DIRECTIONS FOR THIS TASK:
Take the entries below and print, exactly, the stretch from the line containing "Сотрудники (17, 252)" through the line containing "Школа маркетинговых исследований (26, 174)", both included.

[RECORD EXTRACTS Boundary: Start]

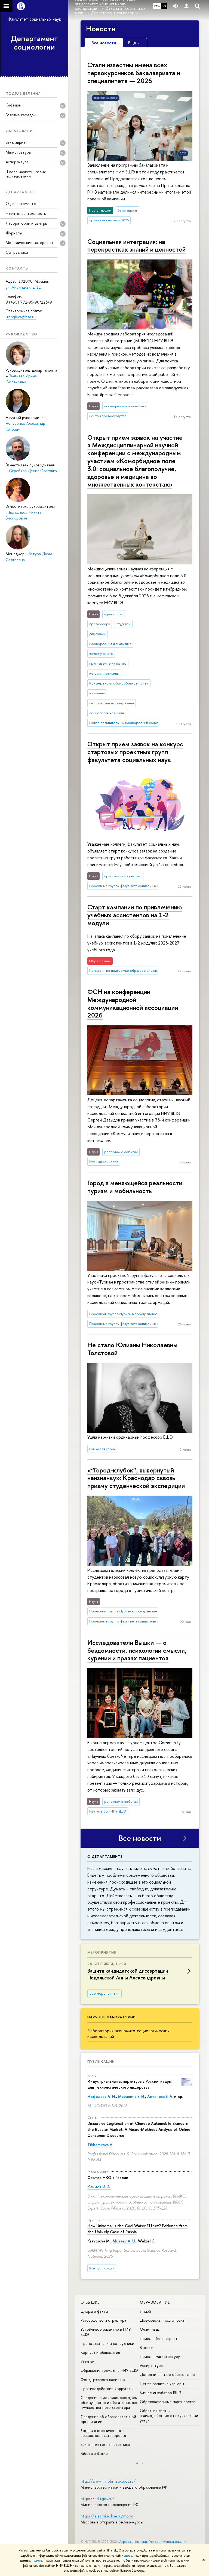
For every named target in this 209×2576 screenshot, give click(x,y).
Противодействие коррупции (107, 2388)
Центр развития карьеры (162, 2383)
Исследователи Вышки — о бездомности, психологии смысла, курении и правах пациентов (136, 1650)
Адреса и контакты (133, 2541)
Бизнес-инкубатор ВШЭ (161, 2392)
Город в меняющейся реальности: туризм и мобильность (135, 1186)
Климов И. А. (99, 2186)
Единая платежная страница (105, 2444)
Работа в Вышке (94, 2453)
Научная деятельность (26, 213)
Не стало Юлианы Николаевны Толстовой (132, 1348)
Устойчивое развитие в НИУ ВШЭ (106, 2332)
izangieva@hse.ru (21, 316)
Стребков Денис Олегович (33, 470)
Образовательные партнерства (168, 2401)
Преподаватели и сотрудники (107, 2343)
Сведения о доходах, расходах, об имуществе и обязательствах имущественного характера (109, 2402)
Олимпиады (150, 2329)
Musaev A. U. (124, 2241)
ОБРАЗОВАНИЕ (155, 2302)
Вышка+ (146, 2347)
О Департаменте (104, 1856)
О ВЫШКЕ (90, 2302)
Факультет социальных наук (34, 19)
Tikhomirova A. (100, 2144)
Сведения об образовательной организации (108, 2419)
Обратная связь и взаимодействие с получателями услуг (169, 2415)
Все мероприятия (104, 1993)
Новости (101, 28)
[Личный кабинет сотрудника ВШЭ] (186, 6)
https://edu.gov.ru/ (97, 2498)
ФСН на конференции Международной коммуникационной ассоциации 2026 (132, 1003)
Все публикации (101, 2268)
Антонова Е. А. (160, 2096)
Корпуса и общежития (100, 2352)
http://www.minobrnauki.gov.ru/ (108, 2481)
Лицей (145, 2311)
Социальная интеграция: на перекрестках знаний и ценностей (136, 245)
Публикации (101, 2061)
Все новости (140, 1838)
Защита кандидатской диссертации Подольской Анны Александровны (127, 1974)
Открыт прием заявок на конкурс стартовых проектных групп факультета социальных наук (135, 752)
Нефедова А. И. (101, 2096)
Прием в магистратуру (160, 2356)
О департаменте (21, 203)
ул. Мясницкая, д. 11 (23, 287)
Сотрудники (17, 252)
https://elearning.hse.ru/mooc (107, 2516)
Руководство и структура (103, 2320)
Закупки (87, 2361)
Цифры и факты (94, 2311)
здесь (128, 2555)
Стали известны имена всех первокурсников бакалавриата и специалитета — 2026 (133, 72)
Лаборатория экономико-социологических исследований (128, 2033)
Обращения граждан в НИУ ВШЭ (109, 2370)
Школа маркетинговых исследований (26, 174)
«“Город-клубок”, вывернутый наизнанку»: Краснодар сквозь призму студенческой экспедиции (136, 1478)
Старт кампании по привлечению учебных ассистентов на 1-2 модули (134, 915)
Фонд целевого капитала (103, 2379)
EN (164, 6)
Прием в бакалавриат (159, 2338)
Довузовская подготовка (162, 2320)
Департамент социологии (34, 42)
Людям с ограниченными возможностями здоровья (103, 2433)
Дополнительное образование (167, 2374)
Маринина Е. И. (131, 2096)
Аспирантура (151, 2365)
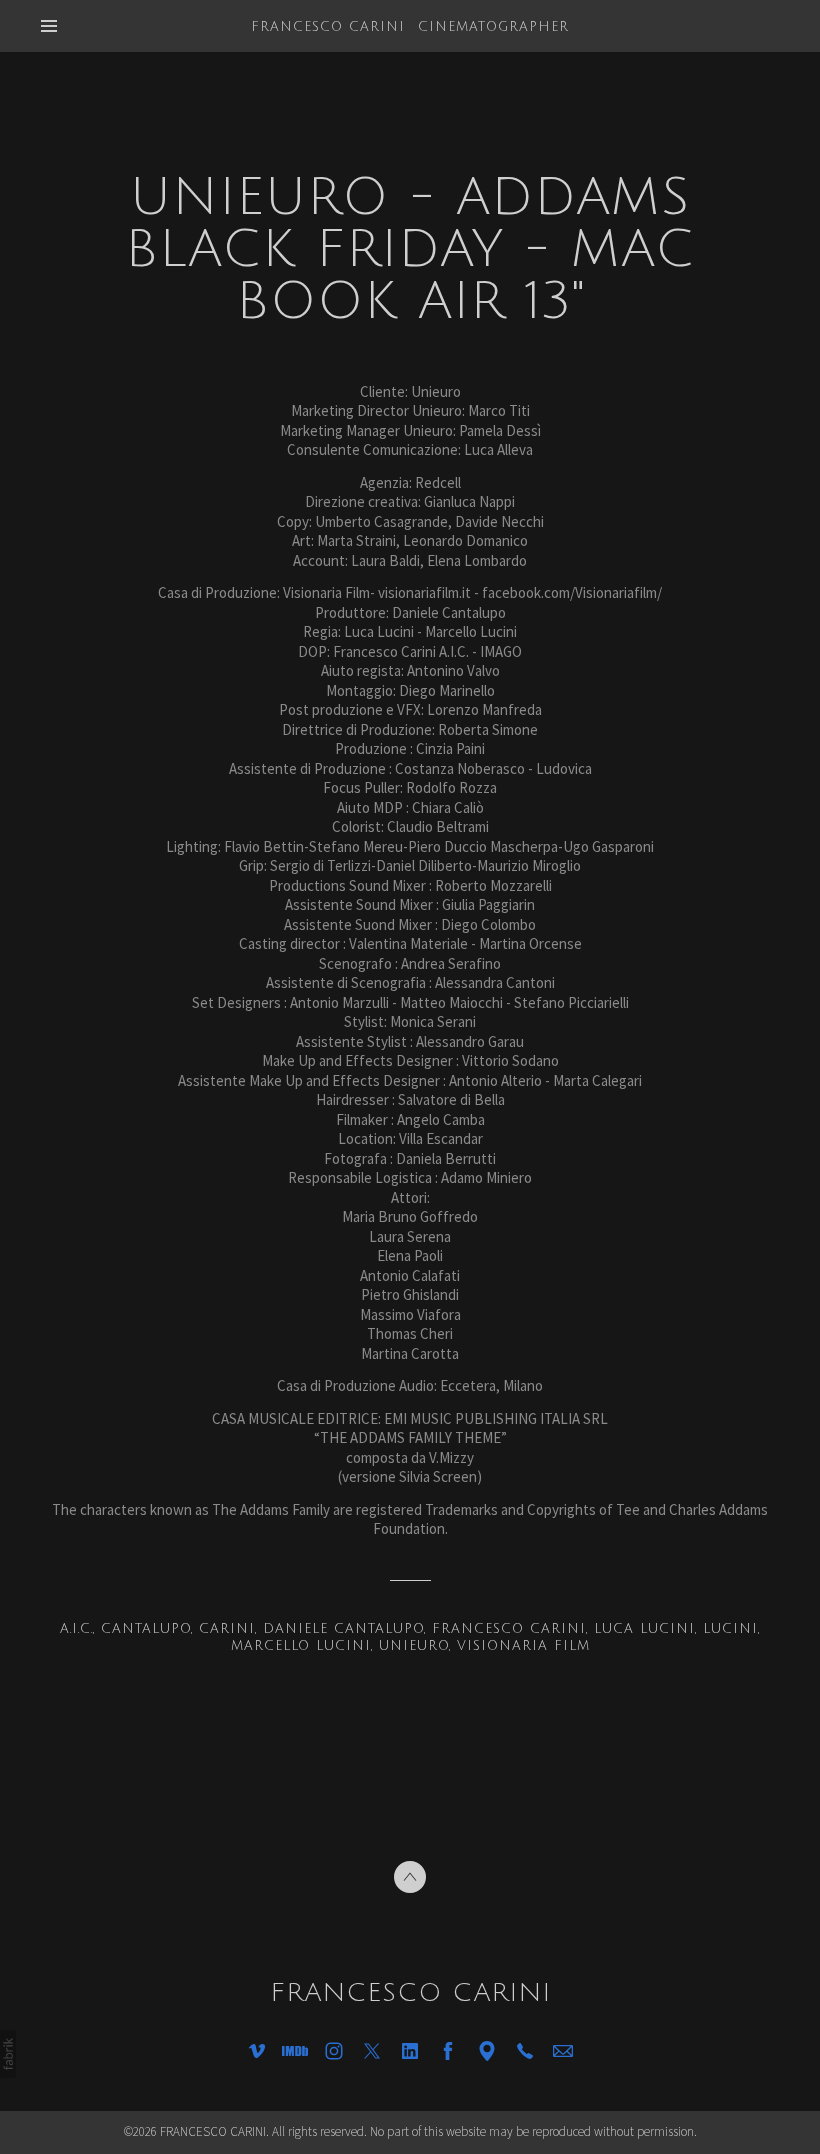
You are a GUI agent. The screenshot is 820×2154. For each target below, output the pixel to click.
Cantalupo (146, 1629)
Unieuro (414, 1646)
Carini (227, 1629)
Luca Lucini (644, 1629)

[RECORD EXTRACTS Boundary: End]
[RECORD EXTRACTS Boundary: Start]

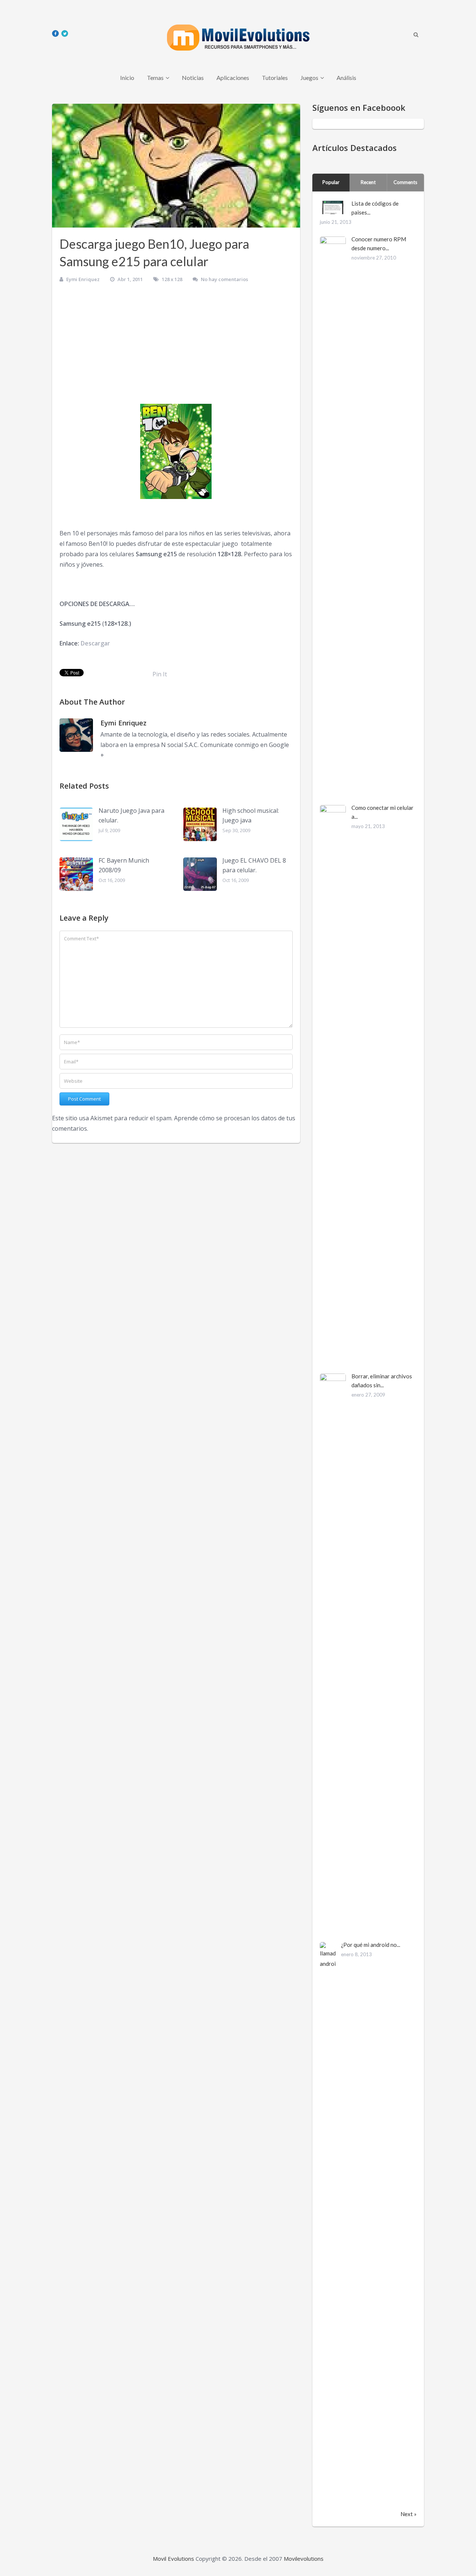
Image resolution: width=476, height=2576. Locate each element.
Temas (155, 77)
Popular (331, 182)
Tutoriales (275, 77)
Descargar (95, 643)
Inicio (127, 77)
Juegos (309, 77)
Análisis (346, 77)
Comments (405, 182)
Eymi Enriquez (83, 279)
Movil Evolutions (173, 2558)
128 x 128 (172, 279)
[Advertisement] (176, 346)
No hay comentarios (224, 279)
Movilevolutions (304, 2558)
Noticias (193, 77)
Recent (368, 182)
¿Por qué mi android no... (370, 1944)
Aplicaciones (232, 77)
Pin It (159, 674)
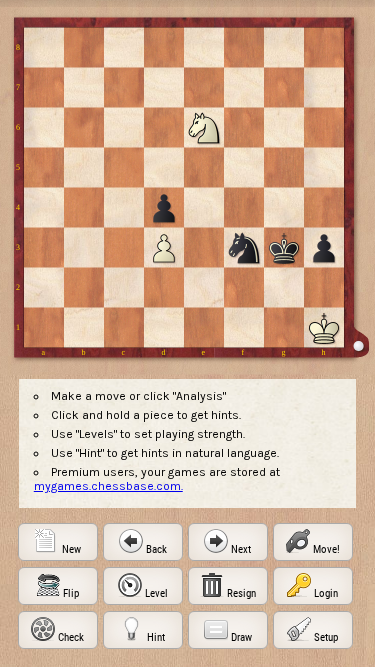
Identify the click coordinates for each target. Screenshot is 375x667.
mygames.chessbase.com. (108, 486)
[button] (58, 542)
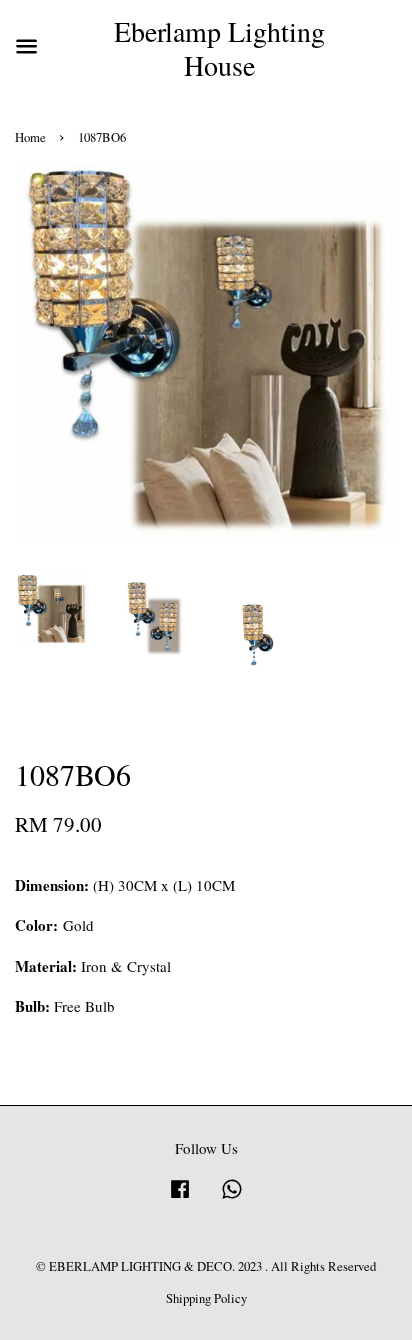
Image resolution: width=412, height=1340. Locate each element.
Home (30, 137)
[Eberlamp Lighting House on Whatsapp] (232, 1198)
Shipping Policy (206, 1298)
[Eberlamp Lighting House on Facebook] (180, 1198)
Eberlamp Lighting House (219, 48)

[RECORD EXTRACTS Boundary: End]

TASK SOLUTION:
Сотрудники (17, 252)
https://elearning.hse.ru/mooc (107, 2516)
Руководство и структура (103, 2320)
Закупки (87, 2361)
Цифры и факты (94, 2311)
здесь (128, 2555)
Стали известны имена всех первокурсников бакалавриата и специалитета — 2026 (133, 72)
Лаборатория экономико-социологических исследований (128, 2033)
Обращения граждан в НИУ ВШЭ (109, 2370)
Школа маркетинговых исследований (26, 174)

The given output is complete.